Please arrange the lines in the items below as a numbered list, from the line with "Task: Click the spinner" up to and including the line with "Action: pos(827,300)". Skip blank lines and leave the pictures out.

- [PROVIDED RECORDS]:
________
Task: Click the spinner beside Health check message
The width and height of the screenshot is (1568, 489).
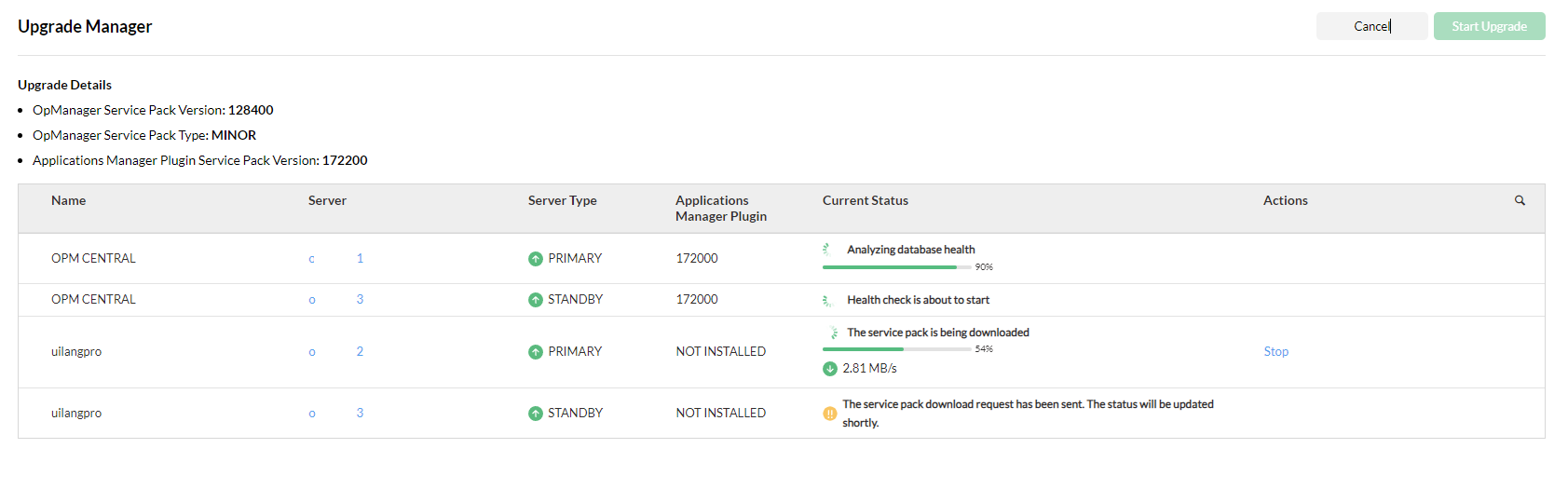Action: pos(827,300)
________
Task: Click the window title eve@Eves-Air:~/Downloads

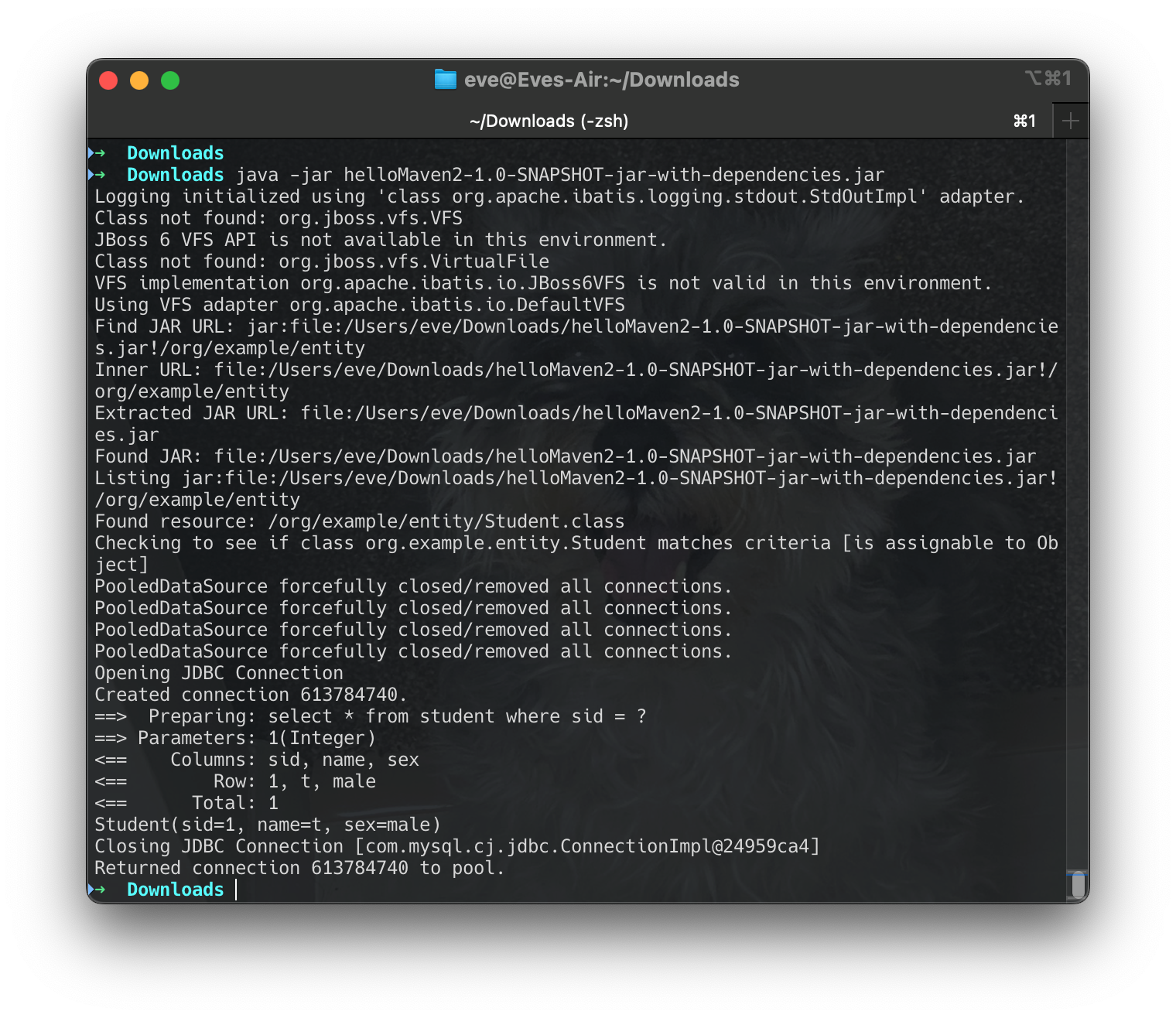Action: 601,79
________
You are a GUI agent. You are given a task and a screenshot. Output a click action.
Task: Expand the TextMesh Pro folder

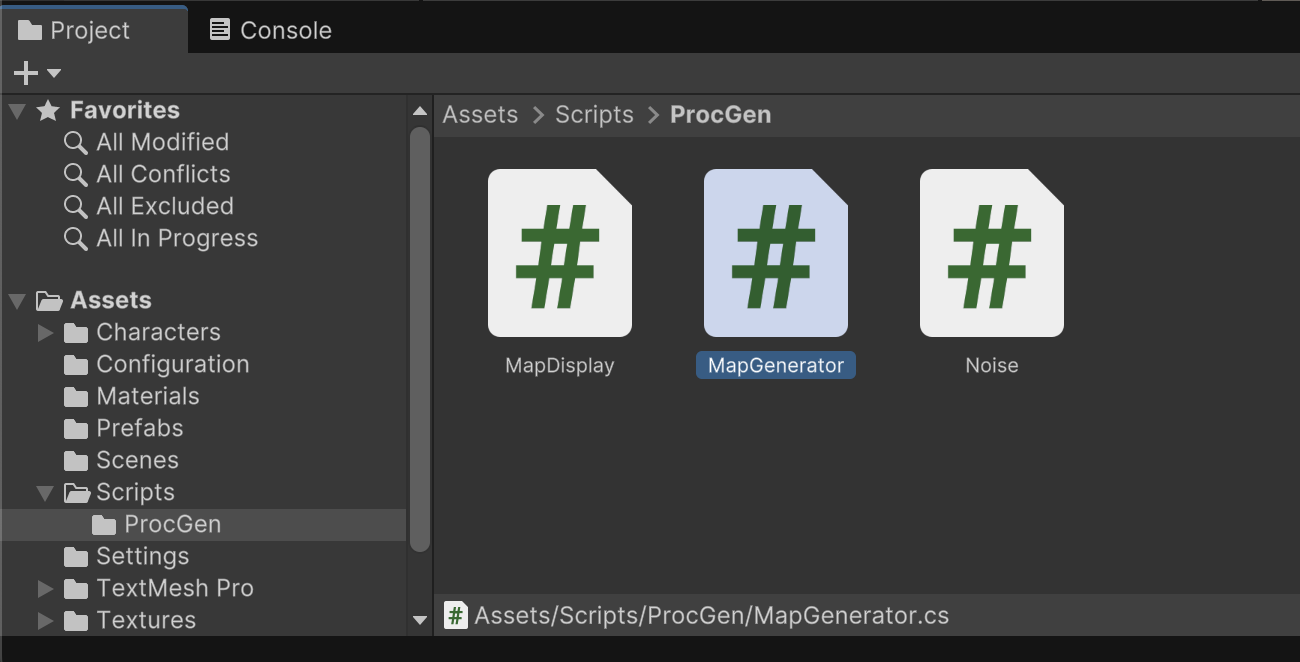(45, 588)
________
- [RESPONSE TO THIS TASK]:
1. Task: Click the spinner beside Health check message
2. The width and height of the screenshot is (1568, 489).
3. Action: pos(827,300)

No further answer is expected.